To do this you need to check the heuristic dissector code.
These dissectors will examine the packet data and dissect
it if possible. If the dissector processes the data it will
return a true value to indicate so, otherwise it returns
a false and other dissectors are used.
This isn't documented in the README.developer. Examine
packet.c for the implementation of heuristic lookups and
packet-rtcp.c for an example of how to write a heuristic
dissector.
> Is it possible to have two dissectors for one
> conversation (maybe using conversation.old_d,
> conversation.new_d)?
Maybe. It depends upon what you are using for the 'port'
value. The word port is not a very good one because you
can use any 32 bit integer here. If your conversation are
based upon TCP ports, as I suspect, you have a problem.

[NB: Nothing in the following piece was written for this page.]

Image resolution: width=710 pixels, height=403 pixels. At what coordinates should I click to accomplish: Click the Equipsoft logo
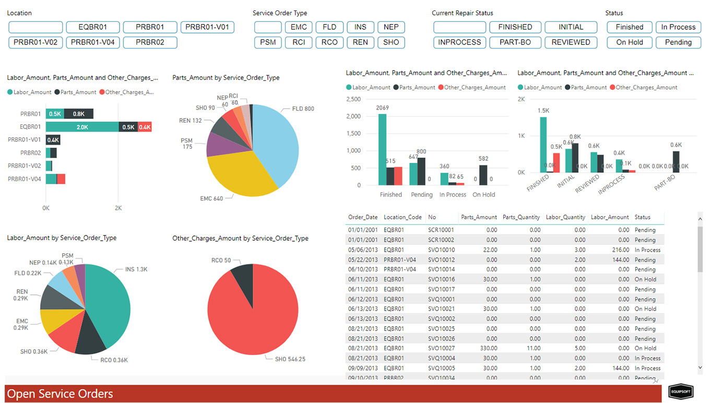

You can create the conversation in the RTSP and add a
pointer to the sub-dissector in the conversation struct using
the data value in the conversation_new call. Then your RSTP
dissector would extract this pointer to call the sub-dissector.
The problem with this is that if the sub-dissector has a
data pointer we just broke it (see next paragraph).
You can use the conversation->index value to create a local
storage pointer for the data structures that you need. This
will solve the sub-dissector data storage problem in the last
paragraph. See the README.developer section 2.2.5.
> And what are the fields old_d and new_d used for?
conversation.old_d and conversation.new_d are for the
different styles of dissectors, the old_d is for the old
type that use the u_char* for the packet data pointer and
the new_d is for the tvbuffer style.